Blodhundar & Lullabies
Jonatan Leandoer96
Baby face, esthétique déroutante voire hasardeuse, textes dépressifs... Depuis sa magistrale (et un peu inexplicable) percée en 2013, Jonatan Leandoer Håstad a le mérite de ne pas laisser grand monde indifférent. C'est d'ailleurs probablement pour cela qu'après quelques années fastes où il fut propulsé au rang de star éphémère d'un cloud rap encore balbutiant, celui qui se fait plutôt appeler Yung Lean est retombé dans un certain underground. Fini les millions de vues sur Youtube et les feats avec Travis Scott et Frank Ocean ; après une adolescence passée dans les stratosphères médiatiques internationales, le Suédois de vingt-quatre ans se fait plus discret et s'inscrit dans des cercles relativement confidentiels.
Le virage s'est dessiné progressivement, esquissé par des expérimentations musicales franchement louables (grunge, indie et post-rock, entre autres) et des expériences de vie plutôt déplorables (drogues, accidents et hôpital, entre autres). Un retour d'outre-tombe en 2016 avec Warlord, où il commencera à agrémenter son rap régressif de sonorités brutes et d'images plus matures, poursuivi par Stranger en 2017 et le récent Starz, posera les bases d'un Jeune Lin désormais retourné à Stockholm et renouant avec ses racines nordiques. Une voix crue, à l'accent plus marqué et aux fausses notes moins lissées par l'autotune, vient se poser sur des projets variés réunis sous l'enseigne Year0001, non seulement label de Jonatan et toute sa clique de Scandinaves codéïnés, mais également des post-punks de Viagra Boys.

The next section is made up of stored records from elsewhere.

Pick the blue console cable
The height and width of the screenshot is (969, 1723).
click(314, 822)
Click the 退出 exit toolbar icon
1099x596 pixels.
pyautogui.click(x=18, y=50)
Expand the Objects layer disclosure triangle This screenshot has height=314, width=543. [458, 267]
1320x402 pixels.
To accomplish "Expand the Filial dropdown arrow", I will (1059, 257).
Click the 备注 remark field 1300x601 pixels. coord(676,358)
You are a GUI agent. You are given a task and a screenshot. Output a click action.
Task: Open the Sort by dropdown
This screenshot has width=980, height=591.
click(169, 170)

En parallèle de cette carrière de rappeur devenue trop étroite, entamée à la puberté sur des incrustations fond-vert de Mario Kart 64, Lean s'est construit depuis 2016 un alias aux allures de pseudo MySpace : Jonatan Leandoer127 - code postal du quartier stockholmois de Skärholmen -, récemment devenu Jonatan Leandoer96 - sa date de naissance. Un nouvel espace hybride, à mi-chemin entre lo-fi, artrock et tout genre pouvant porter "indie" comme préfixe, où il expérimente avec les moyens du bord. Après les touchantes ballades emo de Pyschopath Ballads (2017) et l'approximatif rock indé de Nectar (2019), Leandoer semble être parvenu à faire de son side-project sa principale source de création musicale.

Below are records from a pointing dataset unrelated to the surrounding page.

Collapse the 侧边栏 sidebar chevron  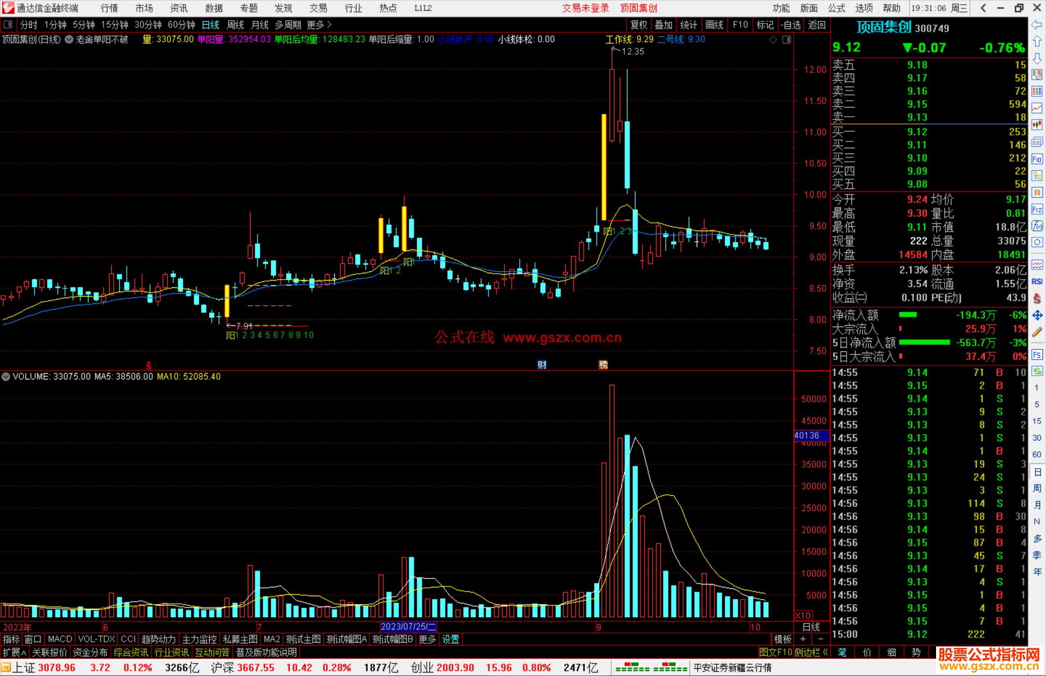pos(825,652)
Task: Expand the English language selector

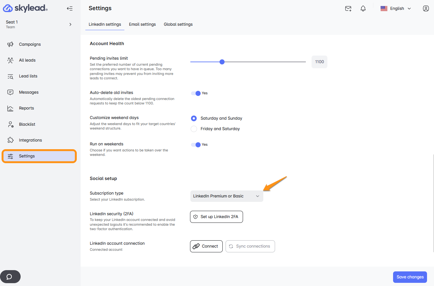Action: click(x=396, y=9)
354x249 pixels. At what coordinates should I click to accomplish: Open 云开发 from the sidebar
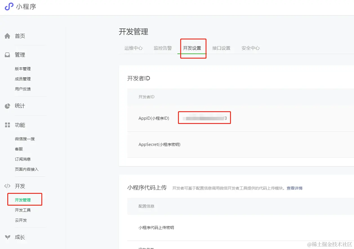click(x=21, y=220)
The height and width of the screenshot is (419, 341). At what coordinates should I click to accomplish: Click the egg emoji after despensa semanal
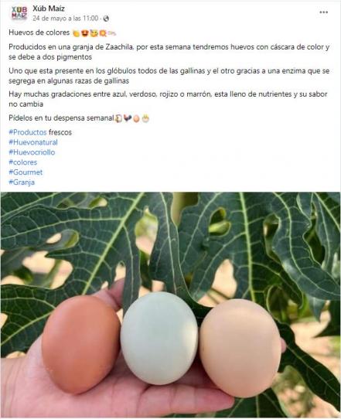(x=136, y=118)
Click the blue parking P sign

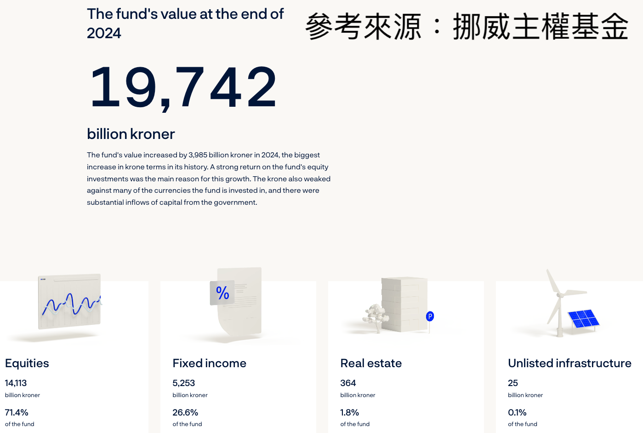(x=430, y=316)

Loin du cahier des charges d'un alter-ego rap, Blodhundar & Lullabies se compose de textes purs et sincères, sublimés par des arrangements à la fois intimistes et originaux signés Joakim Benon. Chansons d'amour et poèmes en suédois ("Vår Sång", "Som Du"), jolis concerts de cordes (violons et guitare acoustique) auxquels se lient quelques textures électroniques ; l'âme torturée du Suédois crache toujours sans modération son mal-être et ses références à la drogue, mais l'écriture est précise et se déleste des balourdises inhérentes au cloud rap pour emprunter des chemins gothiques et fantastiques. Quelques fausses notes (Leandoer n'est vraisemblablement pas un grand chanteur) sont toujours présentes, sans pour autant obscurcir de beaux moments de grâce. Alors que son prédécesseur Nectar était sec, fade et fatigant, Blodhundar synthétise et affine ses bonnes idées. Comptine enfantine sur "Sweet 17", requiem automnal pour "Colours of Tomorrow"... Les productions retrouvent le timbre vaporeux et onirique qui fait l'identité du garçon depuis le début des années 2010, tout en insufflant une personnalité touchante, celle d'un artiste qui tâtonne constamment et finira par se trouver.